* **Your task**: Start the output with the opening line of the listing below and continue, reproducing each line exactly, up to and including the line that contains "conservazione (454, 800)".

··········

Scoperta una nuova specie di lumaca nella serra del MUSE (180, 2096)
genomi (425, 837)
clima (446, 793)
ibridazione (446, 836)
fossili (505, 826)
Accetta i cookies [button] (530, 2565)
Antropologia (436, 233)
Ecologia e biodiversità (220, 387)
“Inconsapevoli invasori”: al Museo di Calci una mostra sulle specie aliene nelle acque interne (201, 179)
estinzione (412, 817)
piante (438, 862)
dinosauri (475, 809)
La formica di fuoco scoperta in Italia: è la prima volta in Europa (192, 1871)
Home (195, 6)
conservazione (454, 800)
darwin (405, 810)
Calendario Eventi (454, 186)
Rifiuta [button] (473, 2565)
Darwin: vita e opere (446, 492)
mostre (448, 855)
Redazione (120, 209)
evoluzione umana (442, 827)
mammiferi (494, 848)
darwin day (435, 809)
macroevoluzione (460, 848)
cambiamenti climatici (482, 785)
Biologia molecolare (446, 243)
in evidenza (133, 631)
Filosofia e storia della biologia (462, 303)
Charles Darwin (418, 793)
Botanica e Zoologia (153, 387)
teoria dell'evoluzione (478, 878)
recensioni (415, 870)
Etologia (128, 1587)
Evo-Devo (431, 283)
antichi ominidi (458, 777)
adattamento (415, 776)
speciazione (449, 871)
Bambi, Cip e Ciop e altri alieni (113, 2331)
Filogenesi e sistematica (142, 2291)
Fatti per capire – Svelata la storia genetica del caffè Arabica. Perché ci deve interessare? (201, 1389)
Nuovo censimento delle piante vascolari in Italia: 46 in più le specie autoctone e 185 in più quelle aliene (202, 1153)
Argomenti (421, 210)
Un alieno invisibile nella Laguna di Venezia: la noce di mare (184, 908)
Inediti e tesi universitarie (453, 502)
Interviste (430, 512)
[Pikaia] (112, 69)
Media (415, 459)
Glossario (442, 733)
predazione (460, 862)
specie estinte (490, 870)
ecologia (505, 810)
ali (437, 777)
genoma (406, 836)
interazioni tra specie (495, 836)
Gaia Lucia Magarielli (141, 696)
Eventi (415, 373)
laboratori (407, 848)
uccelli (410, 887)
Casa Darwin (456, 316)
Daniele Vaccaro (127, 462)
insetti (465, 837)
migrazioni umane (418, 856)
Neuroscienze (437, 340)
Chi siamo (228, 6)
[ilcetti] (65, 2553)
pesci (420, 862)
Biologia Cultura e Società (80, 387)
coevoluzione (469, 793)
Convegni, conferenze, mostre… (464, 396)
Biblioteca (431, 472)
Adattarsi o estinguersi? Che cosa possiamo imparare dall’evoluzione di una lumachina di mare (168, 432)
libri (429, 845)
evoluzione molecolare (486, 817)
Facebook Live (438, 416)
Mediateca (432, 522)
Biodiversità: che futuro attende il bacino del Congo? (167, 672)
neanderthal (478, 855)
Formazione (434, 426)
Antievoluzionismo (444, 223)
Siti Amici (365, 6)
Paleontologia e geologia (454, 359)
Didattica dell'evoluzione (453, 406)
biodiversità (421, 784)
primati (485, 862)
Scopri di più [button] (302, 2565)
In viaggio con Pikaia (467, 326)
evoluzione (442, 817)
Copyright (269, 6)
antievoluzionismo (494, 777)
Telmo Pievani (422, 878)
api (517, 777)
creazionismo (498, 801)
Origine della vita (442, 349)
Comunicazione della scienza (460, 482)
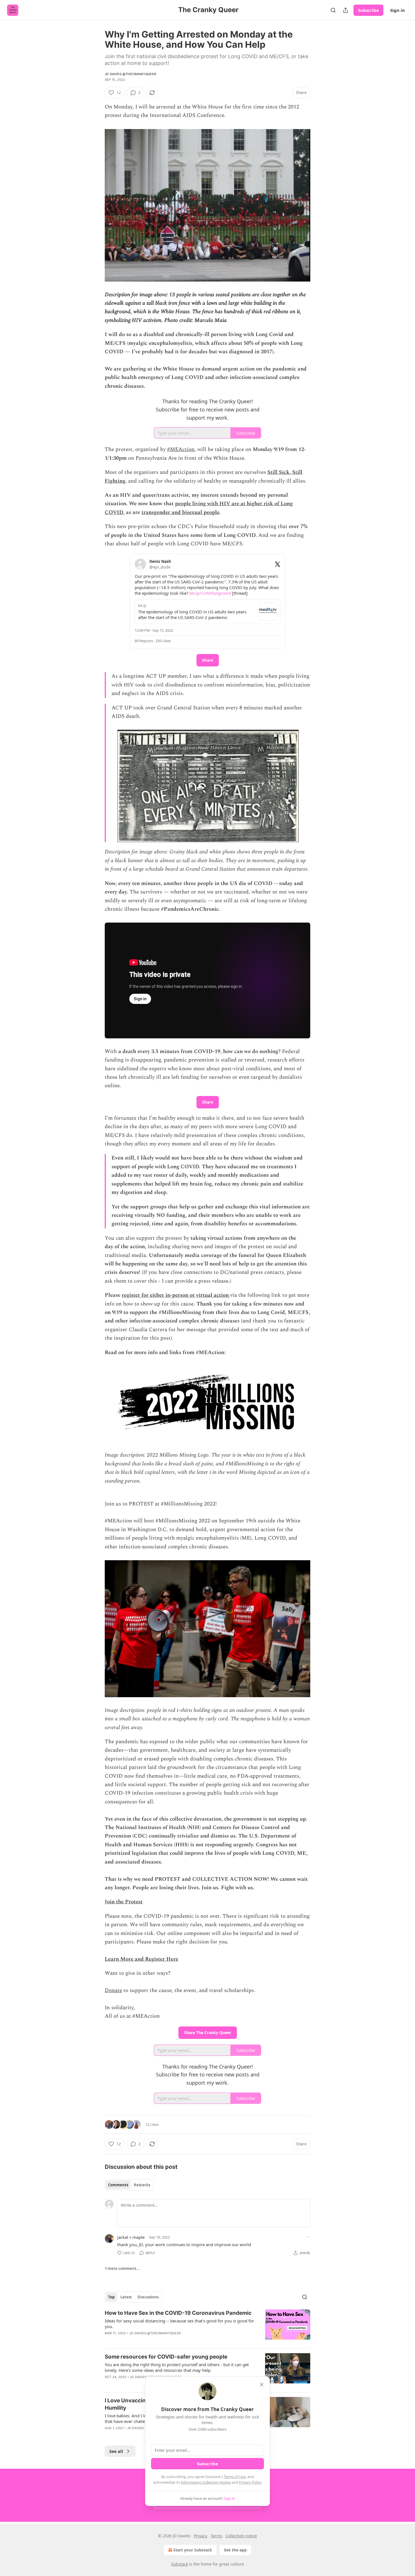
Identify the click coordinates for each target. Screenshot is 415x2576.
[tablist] (129, 2185)
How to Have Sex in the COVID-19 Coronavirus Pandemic (178, 2313)
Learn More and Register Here (141, 1959)
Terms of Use (235, 2476)
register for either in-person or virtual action (176, 1295)
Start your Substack (192, 2550)
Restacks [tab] (142, 2184)
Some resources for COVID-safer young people (166, 2356)
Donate (113, 1990)
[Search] (333, 10)
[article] (207, 2326)
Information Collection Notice (206, 2482)
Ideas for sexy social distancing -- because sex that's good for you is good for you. (179, 2323)
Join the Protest (124, 1902)
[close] (261, 2384)
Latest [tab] (126, 2297)
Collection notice (241, 2535)
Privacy (200, 2535)
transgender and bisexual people (180, 512)
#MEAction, (181, 449)
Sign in (397, 10)
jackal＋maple (131, 2237)
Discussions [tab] (148, 2297)
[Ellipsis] (307, 2236)
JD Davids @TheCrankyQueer (130, 74)
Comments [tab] (118, 2184)
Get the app (235, 2550)
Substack (179, 2564)
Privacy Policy (250, 2482)
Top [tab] (111, 2297)
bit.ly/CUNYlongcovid (210, 593)
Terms (216, 2535)
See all (116, 2451)
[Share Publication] (345, 10)
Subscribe (368, 10)
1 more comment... (122, 2268)
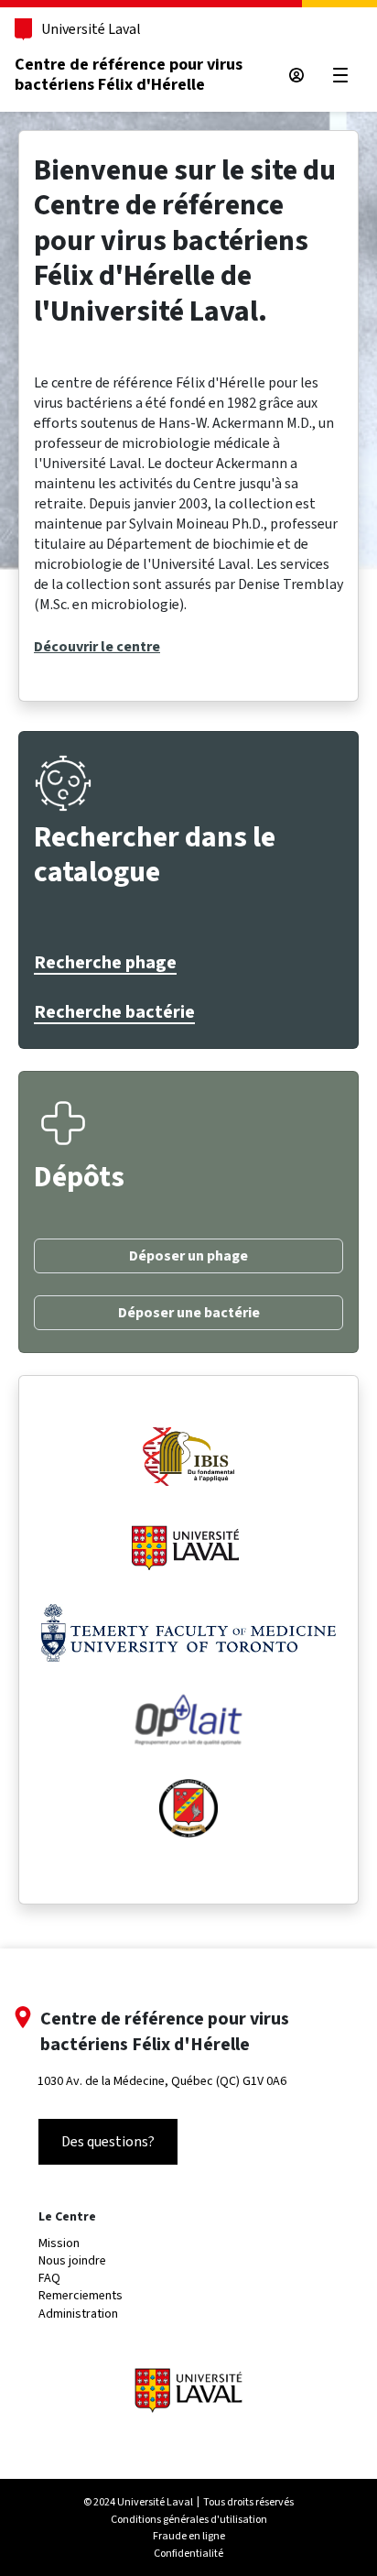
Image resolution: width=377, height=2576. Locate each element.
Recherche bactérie (114, 1012)
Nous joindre (72, 2260)
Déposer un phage (188, 1256)
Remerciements (80, 2295)
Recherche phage (105, 963)
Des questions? (108, 2141)
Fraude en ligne (189, 2535)
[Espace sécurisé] (296, 75)
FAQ (49, 2278)
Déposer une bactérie (189, 1313)
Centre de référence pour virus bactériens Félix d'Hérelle (128, 74)
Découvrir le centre (97, 647)
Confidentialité (188, 2553)
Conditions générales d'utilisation (189, 2519)
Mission (59, 2243)
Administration (78, 2313)
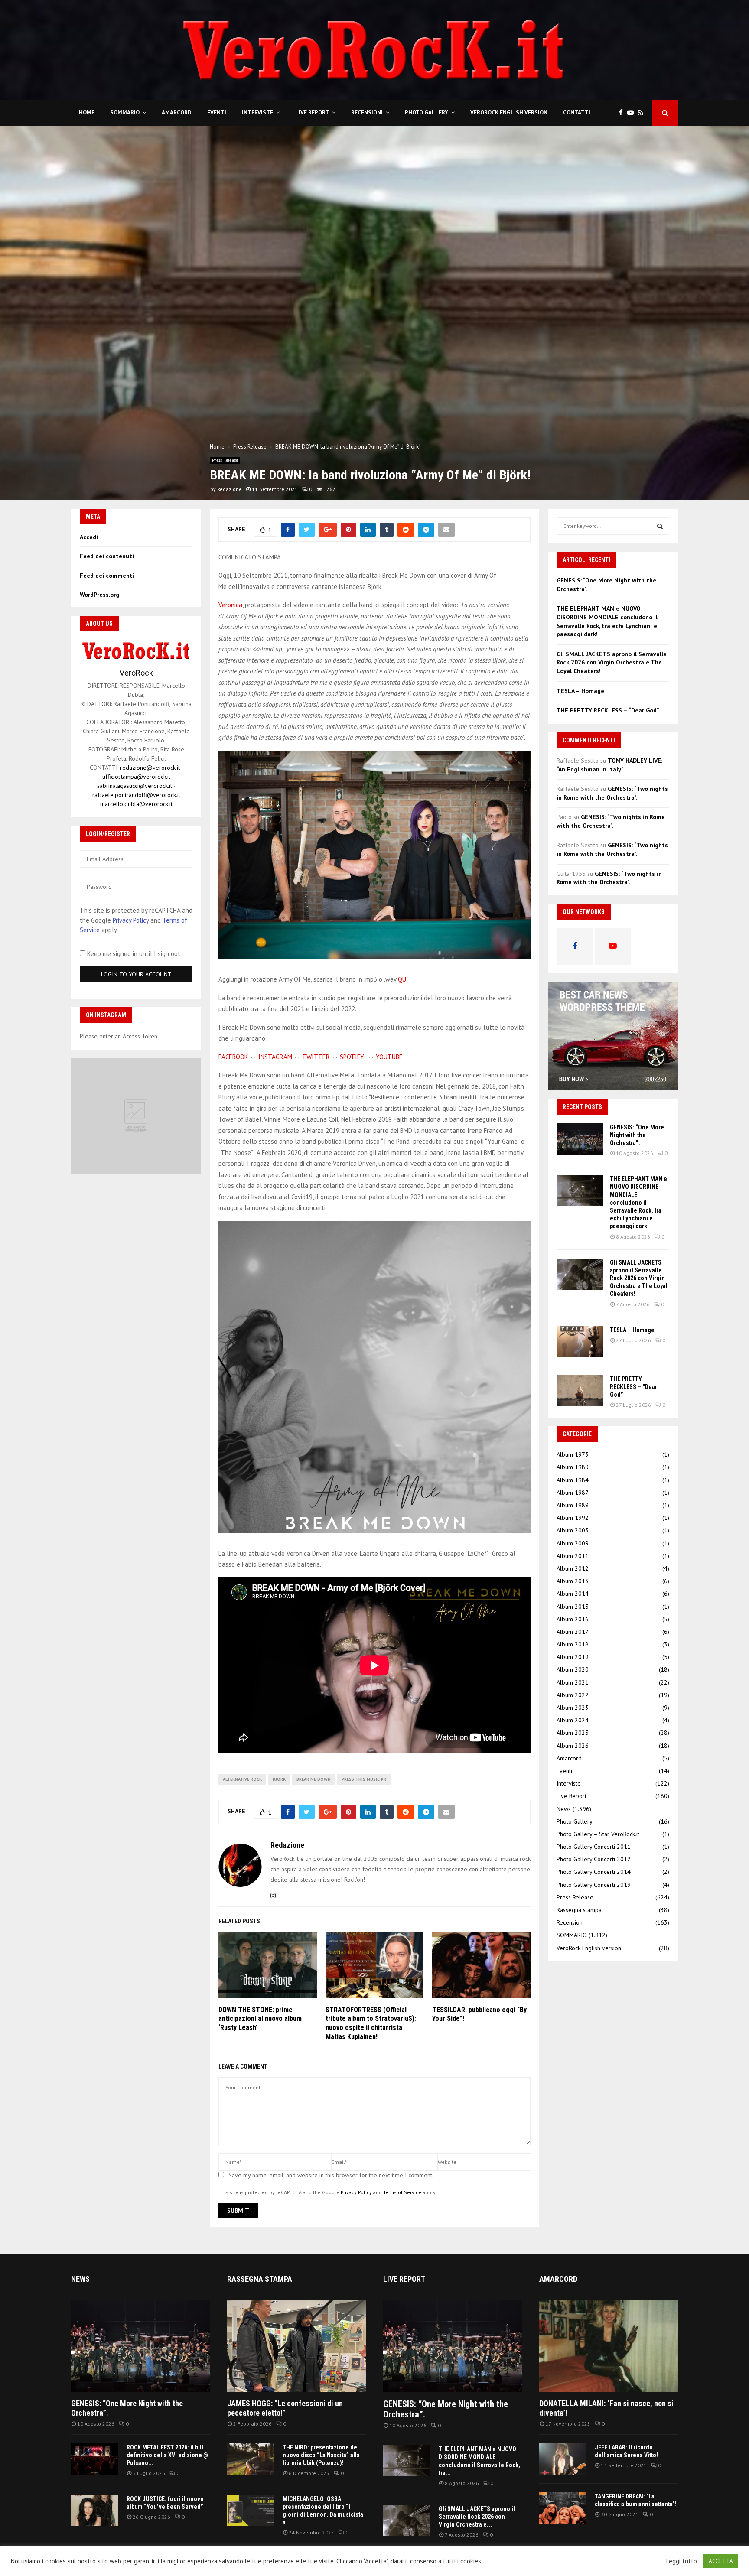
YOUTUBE (389, 1057)
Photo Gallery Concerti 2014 (594, 1872)
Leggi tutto (681, 2561)
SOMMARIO (125, 112)
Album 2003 (573, 1530)
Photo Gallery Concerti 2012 (594, 1859)
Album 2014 (573, 1593)
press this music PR (364, 1779)
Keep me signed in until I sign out (132, 954)
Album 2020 (573, 1669)
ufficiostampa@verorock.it (136, 777)
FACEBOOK (233, 1057)
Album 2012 (573, 1568)
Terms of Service (402, 2192)
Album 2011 (573, 1556)
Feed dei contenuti (107, 556)
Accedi (89, 537)
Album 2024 (573, 1720)
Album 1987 (573, 1492)
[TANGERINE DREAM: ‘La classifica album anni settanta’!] (562, 2508)
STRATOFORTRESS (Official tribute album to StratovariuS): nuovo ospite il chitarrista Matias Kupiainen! (371, 2023)
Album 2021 (573, 1682)
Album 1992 (573, 1518)
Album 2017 (573, 1632)
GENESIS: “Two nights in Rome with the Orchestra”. (612, 793)
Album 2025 (573, 1733)
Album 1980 (573, 1467)
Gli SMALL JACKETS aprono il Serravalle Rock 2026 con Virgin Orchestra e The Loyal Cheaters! (612, 662)
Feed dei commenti (107, 575)
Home (86, 112)
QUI (403, 979)
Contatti (576, 112)
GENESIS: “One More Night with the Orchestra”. (637, 1135)
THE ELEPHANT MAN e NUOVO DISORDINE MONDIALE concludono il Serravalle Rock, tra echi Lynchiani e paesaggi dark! (607, 621)
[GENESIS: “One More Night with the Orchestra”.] (580, 1139)
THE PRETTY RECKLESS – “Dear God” (608, 710)
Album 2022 (573, 1695)
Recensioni (367, 112)
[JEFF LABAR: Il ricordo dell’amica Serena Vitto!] (562, 2459)
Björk (279, 1779)
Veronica (230, 605)
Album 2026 (573, 1746)
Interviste (257, 112)
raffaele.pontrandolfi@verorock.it (136, 795)
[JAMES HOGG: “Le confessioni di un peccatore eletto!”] (296, 2346)
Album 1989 (573, 1505)
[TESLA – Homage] (580, 1341)
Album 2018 (573, 1644)
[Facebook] (623, 113)
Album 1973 (573, 1454)
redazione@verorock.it (150, 767)
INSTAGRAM (275, 1057)
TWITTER (316, 1057)
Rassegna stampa (579, 1910)
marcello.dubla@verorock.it (136, 804)
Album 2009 (573, 1543)
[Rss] (643, 113)
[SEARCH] (660, 526)
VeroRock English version (508, 112)
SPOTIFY (352, 1057)
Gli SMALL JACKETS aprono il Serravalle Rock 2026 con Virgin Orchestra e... (477, 2516)
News (564, 1809)
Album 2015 (573, 1606)
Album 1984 (573, 1480)
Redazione (229, 489)
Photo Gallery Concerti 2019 (594, 1885)
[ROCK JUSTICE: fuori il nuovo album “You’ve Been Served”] (94, 2510)
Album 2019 (573, 1657)
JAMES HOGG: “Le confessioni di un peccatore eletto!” (285, 2408)
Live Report (312, 112)
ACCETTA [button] (721, 2561)
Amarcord (177, 112)
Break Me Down (313, 1779)
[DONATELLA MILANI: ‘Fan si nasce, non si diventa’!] (608, 2346)
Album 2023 (573, 1707)
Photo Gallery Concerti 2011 (594, 1847)
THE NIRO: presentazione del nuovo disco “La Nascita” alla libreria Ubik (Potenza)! (321, 2455)
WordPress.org (99, 594)
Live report (404, 2278)
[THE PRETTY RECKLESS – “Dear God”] (580, 1390)
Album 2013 (573, 1581)
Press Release (225, 460)
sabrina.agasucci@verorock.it (134, 786)
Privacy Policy (356, 2192)
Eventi (216, 112)
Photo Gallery (426, 112)
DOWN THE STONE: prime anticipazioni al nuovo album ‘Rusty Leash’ (260, 2019)
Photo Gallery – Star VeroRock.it (598, 1834)
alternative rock (242, 1779)
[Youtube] (632, 113)
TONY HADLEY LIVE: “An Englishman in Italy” (609, 765)
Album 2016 (573, 1619)
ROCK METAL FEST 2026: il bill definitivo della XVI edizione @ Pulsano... (167, 2455)
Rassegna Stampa (259, 2278)
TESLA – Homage (580, 691)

··········

* **Your solution**:
Scoperta una nuova specie di lumaca nella serra del MUSE (180, 2096)
genomi (425, 837)
clima (446, 793)
ibridazione (446, 836)
fossili (505, 826)
Accetta i cookies [button] (530, 2565)
Antropologia (436, 233)
Ecologia e biodiversità (220, 387)
“Inconsapevoli invasori”: al Museo di Calci una mostra sulle specie aliene nelle acque interne (201, 179)
estinzione (412, 817)
piante (438, 862)
dinosauri (475, 809)
La formica di fuoco scoperta in Italia: è la prima volta in Europa (192, 1871)
Home (195, 6)
conservazione (454, 800)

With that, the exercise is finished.